Lors de cette mission, conduite en France par la ministère américain de l’Agriculture du 15 janvier au 5 février, « ont été inspectées les 11 entreprises jusqu’alors agréées à l’exportation vers les Etats-Unis ainsi que les directions départementales des services vétérinaires chargées de les superviser », a expliqué le ministère français de l’Agriculture dans un communiqué.

Pour justifier sa décision, « le ministère américain met en avant des non conformités à leur système de sécurité sanitaire », selon le communiqué.

Des « problèmes récurrents » ont conduit les Etats-Unis à décider la suspension à compter de mardi des importations de produits de viande et de volaille français, a indiqué mardi soir un porte-parole des services d’inspection vétérinaire américains, Steven Cohen, en précisant que l’examen des 11 usines avait débouché sur la radiation de trois d’entre elles pour des raisons sanitaires.

Ces usines produisent des produits transformés à base de boeuf, de poulet, de porc et de canard notamment, a précisé le porte-parole, sans donner le nom des usines concernées.

Contacté mardi soir, le ministère de l’Agriculture n’était pas en mesure de donner plus de précisions. Il a cependant souligné dans son communiqué que « la France ne partage ni les constats qui ont été effectués par les autorités américaines, ni les conclusions qu’elles ont cru devoir en tirer ».

« La sécurité sanitaire des aliments n’a jamais été mise en défaut par les directions départementales des services vétérinaires territorialement compétentes qui assistaient à ces inspections », a-t-il relevé.

Par ailleurs, la décision des Etats-Unis « n’a pas de conséquences sur l’agrément dont disposent les établissements concernés pour commercialiser leurs produits sur le territoire de l’Union européenne ou vers d’autres pays tiers ».

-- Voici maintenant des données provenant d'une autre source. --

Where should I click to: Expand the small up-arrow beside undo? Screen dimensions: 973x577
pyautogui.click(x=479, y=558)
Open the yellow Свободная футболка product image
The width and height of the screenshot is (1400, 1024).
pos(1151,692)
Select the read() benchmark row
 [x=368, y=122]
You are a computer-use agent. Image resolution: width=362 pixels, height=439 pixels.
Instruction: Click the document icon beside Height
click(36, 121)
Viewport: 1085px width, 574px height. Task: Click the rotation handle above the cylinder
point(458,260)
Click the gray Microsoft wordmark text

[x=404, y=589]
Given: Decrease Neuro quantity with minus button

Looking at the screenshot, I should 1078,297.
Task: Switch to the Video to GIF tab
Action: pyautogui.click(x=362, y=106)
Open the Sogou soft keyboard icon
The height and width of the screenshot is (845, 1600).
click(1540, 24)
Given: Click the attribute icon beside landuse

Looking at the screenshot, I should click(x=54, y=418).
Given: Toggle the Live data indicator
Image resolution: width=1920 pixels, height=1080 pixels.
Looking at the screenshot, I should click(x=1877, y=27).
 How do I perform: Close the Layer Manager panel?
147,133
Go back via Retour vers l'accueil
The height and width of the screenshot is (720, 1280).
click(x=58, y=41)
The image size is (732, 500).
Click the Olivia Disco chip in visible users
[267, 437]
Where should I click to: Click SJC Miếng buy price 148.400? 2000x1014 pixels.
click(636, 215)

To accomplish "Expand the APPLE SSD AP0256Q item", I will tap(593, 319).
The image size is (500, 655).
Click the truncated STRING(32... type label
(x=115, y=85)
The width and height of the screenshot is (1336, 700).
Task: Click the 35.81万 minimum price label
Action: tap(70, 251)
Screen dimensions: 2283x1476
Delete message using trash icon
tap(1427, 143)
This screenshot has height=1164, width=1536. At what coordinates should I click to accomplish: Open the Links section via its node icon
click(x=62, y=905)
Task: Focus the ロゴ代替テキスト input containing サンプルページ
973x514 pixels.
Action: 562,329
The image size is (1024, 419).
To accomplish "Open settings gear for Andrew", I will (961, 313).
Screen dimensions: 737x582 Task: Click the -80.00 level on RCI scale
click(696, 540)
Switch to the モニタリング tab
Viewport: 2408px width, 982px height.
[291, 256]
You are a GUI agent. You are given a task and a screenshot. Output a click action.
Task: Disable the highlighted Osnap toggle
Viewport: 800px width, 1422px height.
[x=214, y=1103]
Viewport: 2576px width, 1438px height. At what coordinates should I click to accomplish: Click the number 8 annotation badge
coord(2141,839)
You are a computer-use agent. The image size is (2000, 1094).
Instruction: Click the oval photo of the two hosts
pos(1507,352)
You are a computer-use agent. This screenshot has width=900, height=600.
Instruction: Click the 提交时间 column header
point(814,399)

Dès la fin de la mission américaine en France, et en concertation avec le Commissaire européen David Byrne, a-t-on ajouté, le ministre français de l’Agriculture Hervé Gaymard a « multiplié les contacts avec les autorités américaines pour rechercher un constat partagé de la situation et des solutions propres à satisfaire les attentes de chacune des parties ».

C’est « dans ce contexte » qu’une mission de haut niveau s’est rendue lundi à Washington « afin de présenter à l’administration américaine l’état des actions entreprises depuis plusieurs mois par la France pour répondre aux exigences spécifiques du dispositif national américain », a ajouté le ministère de l’Agriculture.

Cette mission, conduite par le cabinet de M. Gaymard, associait le chef des services vétérinaires français.

Le ministère a enfin noté que M. Gaymard « se fixe pour objectif de parvenir à une reprise la plus rapide et la plus large possible des exportations de produits de viande français vers les Etats-Unis ». Et ce « par tous les moyens appropriés, notamment par la poursuite des contacts établis avec les autorités américaines et la Commission européenne ».

Le foie gras français avait déjà souffert du contentieux franco-américain autour de l’Irak. Il pâtissait aussi des mesures prises contre le boeuf aux hormones par l’Union européenne, les douanes américaines lui ayant imposé en représailles des droits de douane de 100% le 1er juillet 1999.

Selon le Comité interprofessionnel des palmipèdes à foie gras (Cifog), les Etats-Unis n’achetaient plus fin 2003 que 20 tonnes par an de foie gras, contre une cinquantaine il y a quelques années.

La France assure 83% de la production mondiale de foie gras, 98% de sa transformation et 90% de sa consommation. Cette production a rapporté en 2002 36,5 millions d’euros à la balance commerciale française.